Just leave this pull request open for the moment if you like, and I’ll add some of that higher-level functionality to this branch, then you can weigh up the benefits once there’s something useful to show.

sipa commented at 6:02 pm on May 23, 2014: contributor

Interesting. That may actually provide a measurable speedup, if we do both the A and G precomputed multiples in affine coordinates. It may or may not weigh up to the cost of an extra inversion (which, IIRC, is around 10% of the total signature validation time when usin GMP + x86_64_asm field code).

Thinking a bit further, one reason for using GMP is exactly because its modular inversion is so fast. If we can reduce the importance of inversions (for batch validation), perhaps it becomes doable to use a more naive self-implemented inversion.

peterdettman commented at 12:49 pm on May 25, 2014: contributor

The changes are all in this branch now, so we can do some performance analysis. The G precomputation is an obvious win.

1000 * start/stop fe/ge/ecmult (–with-field=64bit): Before: 0m30.472s After: 0m6.301s

A very rough stab at the cost of an inversion then: 12M + 4S + I ~= 5 * (12M + 4S + 3M), since each I in building the table is replaced by 3M. Using S = 0.8M, then I ~ 76M. If S = 0.6M, then I ~ 73M. Probably should write a little benchmark to get an accurate value.

To get some idea on the A precomputation, I give results for “bench”. Note that to give a fair comparison I’m comparing to the branch from https://github.com/bitcoin/secp256k1/pull/20, since this multi-inv branch has the equivalent optimisation.

bench (./configure –enable-endomorphism=no –with-field=64bit): Before: 1m36.579s After: 1m35.329s

bench (./configure –enable-endomorphism=yes –with-field=64bit): Before: 1m11.284s After: 1m12.136s

Unfortunately, I am not able to test the 64bit_asm field implementation (on OSX, for some reason the asm methods don’t link correctly for me, perhaps something to do with the ABI), so I would certainly appreciate someone checking the 64bit_asm field, although it seems predictable it will make the inversion even more costly relatively speaking.

So, it’s not there yet for A, which sort of surprises me. Back of the envelope: with WINDOW_A == 5, there are 8 precomputed points. To convert the jacobian points to affine costs an extra 7 * 3M + I. Using affine values in the table should save 1S + 4M for each actual point addition in the main loop, so with I ~= 75M, the conversion should pay for itself after about 20 point additions - but there are over 40 point additions (for the A part) in a typical secp256k1_ecmult! I think my estimate of I based on the G tests above must be much too low. There ought to be a measurable saving when I < ~160M!!

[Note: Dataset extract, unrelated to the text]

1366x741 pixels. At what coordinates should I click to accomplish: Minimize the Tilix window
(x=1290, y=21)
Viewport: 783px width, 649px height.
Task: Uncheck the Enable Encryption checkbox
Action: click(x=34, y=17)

I think I will next look at a modular inversion implementation, since there appears to be interest in removing use of GMP anyway? In BouncyCastle we use Algorithm 12 from the paper “Software Implementation of the NIST Elliptic Curves Over Prime Fields” (Brown, Hankerson, Lopez, Menezes), called there “Binary inversion”, so I’ll take a stab at writing a version of that to work with the secp256k1_num_t type and we’ll see how it stacks up. In BC, I ~= 100M for this curve.

peterdettman commented at 1:54 pm on May 25, 2014: contributor

Correction: the cost for converting the table is actually 7 * (6M + S) + I (I was ignoring the cost of actually adjusting x/y after the batch inversion). So a batch inversion for the A precomp should pay off around I <~ 140M (but apparently doesn’t).

Revisiting the G calculation: 12M + 4S + I ~= 5 * (12M + 4S + 6M + S). So I is ~ 90 to 95 depending on the cost of S.

There’s still a bit of a gap between theory and results!

peterdettman commented at 1:24 pm on June 3, 2014: contributor

Urgh, the G calculation once again (accounting that the existing version uses mixed additions): 8M + 3S + I ~= 5 * (12M + 4S + 6M + S) So that gives I ~100M, which is a fairly common estimate in the literature.

I have been measuring the A case some more and I think the problem is actually that secp256k1_fe_gej_add_ge isn’t as fast (relative to …gej_add) as it should be. The first thing that jumped out is a redundant normalize call for ‘u1’. With that removed and the latest normalize method changes, this branch is now faster (i.e. with a batch inversion to get all affine precomputed points) even with the endomorphism enabled.

sipa commented at 8:41 pm on June 3, 2014: contributor

Can you rebase?

I benchmarked –disable-endomorphism –with-bignum=gmp –with-field=64bit_asm:

Before: 115s
After: 112s

When benchmarking –with-bignum=openssl however, it seems slower. That seems reasonable, as the field inversion we use with OpenSSL’s bignum is significantly slower than GMP’s, so trading one extra inversion for the batch code for slightly faster additions may not be worth it.

gmaxwell commented at 8:46 pm on June 3, 2014: contributor

Perhaps we should be looking for a internal inversion, might be able to do one faster than GMP from specializing for our field?

sipa commented at 8:48 pm on June 3, 2014: contributor

We have an internal one, which is faster than OpenSSL’s, but slower than GMP’s (even with the overhead of converting between formats). It’s only used when GMP is not available.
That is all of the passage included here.